● **Work task 1**: Reproduce the text on finite groups between "During the twentieth" and "over finite fields.", inclusive.
● **Work task 2**: From the History section of the text on finite groups, list every kind or family of group that is named, leaving out finite groups in general.
● **Work task 3**:
Answer these questions from the text on finite groups:
(a) In what year was the classification of finite simple groups completed?
(b) Which two mathematicians does the text credit with increasing the understanding of finite analogs of classical groups?
(c) On what kind of space do Weyl groups act?

##### Text under study

= Finite group =

Mathematical group based upon a finite number of elements

In abstract algebra, a finite group is a group whose underlying set is finite. Finite groups often arise when considering symmetry of mathematical or physical objects, when those objects admit just a finite number of structure-preserving transformations. Important examples of finite groups include cyclic groups and permutation groups.

The study of finite groups has been an integral part of group theory since it arose in the 19th century. One major area of study has been classification: the classification of finite simple groups (those with no nontrivial normal subgroup) was completed in 2004.

==History==

During the twentieth century, mathematicians investigated some aspects of the theory of finite groups in great depth, especially the local theory of finite groups and the theory of solvable and nilpotent groups. As a consequence, the complete classification of finite simple groups was achieved, meaning that all those simple groups from which all finite groups can be built are now known.

During the second half of the twentieth century, mathematicians such as Chevalley and Steinberg also increased the understanding of finite analogs of classical groups, and other related groups. One such family of groups is the family of general linear groups over finite fields.

Finite groups often occur when considering symmetry of mathematical or physical objects, when those objects admit just a finite number of structure-preserving transformations. The theory of Lie groups, which may be viewed as dealing with "continuous symmetry", is strongly influenced by the associated Weyl groups. These are finite groups generated by reflections which act on a finite-dimensional Euclidean space. The properties of finite groups can thus play a role in subjects such as theoretical physics and chemistry.

##########
##### Data listing

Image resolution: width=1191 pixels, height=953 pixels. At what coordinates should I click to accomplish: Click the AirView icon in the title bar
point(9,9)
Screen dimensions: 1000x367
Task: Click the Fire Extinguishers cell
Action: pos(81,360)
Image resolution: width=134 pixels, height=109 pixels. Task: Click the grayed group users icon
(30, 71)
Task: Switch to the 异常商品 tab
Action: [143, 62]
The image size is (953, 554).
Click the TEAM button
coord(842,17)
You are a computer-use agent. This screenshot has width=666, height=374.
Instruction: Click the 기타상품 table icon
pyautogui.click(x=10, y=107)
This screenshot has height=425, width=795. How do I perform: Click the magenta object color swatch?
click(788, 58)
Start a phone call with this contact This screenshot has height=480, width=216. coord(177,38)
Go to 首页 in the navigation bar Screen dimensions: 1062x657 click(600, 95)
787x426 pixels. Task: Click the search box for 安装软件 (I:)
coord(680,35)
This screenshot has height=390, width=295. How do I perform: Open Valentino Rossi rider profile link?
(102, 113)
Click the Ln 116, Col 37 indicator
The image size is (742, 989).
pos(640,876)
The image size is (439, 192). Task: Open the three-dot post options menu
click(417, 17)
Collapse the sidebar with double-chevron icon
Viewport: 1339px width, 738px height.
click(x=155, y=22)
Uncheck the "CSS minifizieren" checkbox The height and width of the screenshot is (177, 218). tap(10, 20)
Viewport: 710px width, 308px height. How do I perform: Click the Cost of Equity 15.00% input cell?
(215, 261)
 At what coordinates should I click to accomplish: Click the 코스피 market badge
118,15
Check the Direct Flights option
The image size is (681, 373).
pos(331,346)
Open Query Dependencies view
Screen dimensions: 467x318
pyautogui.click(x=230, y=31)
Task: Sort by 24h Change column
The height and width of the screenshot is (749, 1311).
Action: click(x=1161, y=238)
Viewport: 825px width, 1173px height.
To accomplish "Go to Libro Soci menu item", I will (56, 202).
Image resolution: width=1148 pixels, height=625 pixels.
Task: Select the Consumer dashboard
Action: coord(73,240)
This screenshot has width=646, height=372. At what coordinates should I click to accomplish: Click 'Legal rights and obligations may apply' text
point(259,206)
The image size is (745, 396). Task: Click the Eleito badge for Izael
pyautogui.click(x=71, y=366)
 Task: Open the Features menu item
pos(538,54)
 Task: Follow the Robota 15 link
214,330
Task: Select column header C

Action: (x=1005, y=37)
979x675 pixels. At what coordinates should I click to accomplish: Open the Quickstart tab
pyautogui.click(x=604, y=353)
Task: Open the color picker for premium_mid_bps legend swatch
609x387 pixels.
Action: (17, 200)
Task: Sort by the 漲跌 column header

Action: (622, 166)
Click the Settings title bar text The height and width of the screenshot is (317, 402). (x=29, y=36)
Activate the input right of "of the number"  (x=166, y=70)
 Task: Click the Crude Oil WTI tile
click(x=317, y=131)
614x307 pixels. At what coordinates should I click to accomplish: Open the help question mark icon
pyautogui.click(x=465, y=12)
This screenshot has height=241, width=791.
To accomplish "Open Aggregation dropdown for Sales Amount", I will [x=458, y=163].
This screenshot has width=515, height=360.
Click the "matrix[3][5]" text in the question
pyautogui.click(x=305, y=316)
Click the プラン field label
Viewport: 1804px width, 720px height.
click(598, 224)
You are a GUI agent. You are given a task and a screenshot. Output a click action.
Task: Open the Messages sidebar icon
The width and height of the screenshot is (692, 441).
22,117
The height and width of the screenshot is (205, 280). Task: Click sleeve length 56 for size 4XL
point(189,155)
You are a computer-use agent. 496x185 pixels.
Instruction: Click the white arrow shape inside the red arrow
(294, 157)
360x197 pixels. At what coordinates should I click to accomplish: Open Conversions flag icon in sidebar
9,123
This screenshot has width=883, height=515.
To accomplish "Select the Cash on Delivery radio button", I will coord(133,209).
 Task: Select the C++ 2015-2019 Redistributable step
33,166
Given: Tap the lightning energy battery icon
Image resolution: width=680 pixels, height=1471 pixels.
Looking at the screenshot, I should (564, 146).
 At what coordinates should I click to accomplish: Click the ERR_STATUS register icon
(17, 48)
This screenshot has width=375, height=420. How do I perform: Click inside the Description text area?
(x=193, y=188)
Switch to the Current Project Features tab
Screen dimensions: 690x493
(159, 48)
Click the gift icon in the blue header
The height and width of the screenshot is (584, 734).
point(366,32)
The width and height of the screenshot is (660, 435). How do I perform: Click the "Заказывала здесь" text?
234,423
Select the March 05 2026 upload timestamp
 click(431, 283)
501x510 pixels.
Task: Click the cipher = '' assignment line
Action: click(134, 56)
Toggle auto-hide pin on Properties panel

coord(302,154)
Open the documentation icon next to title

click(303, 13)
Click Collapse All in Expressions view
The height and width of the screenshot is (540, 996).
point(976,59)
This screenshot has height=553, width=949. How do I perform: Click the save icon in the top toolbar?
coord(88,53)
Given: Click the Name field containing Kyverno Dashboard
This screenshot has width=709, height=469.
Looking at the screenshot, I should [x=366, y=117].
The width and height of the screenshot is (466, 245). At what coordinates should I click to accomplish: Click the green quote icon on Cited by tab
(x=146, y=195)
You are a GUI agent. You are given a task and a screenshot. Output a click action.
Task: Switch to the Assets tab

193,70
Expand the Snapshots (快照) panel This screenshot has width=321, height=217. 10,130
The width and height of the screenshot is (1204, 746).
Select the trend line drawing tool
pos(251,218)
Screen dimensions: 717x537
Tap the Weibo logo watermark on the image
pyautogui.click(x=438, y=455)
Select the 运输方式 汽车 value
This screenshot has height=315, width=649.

##########

● **Response box 1**:
During the twentieth century, mathematicians investigated some aspects of the theory of finite groups in great depth, especially the local theory of finite groups and the theory of solvable and nilpotent groups. As a consequence, the complete classification of finite simple groups was achieved, meaning that all those simple groups from which all finite groups can be built are now known.

During the second half of the twentieth century, mathematicians such as Chevalley and Steinberg also increased the understanding of finite analogs of classical groups, and other related groups. One such family of groups is the family of general linear groups over finite fields.

● **Response box 2**:
Solvable groups
Nilpotent groups
Finite simple groups
Finite analogs of classical groups
General linear groups over finite fields
Lie groups
Weyl groups

● **Response box 3**:
(a) 2004
(b) Chevalley and Steinberg
(c) A finite-dimensional Euclidean space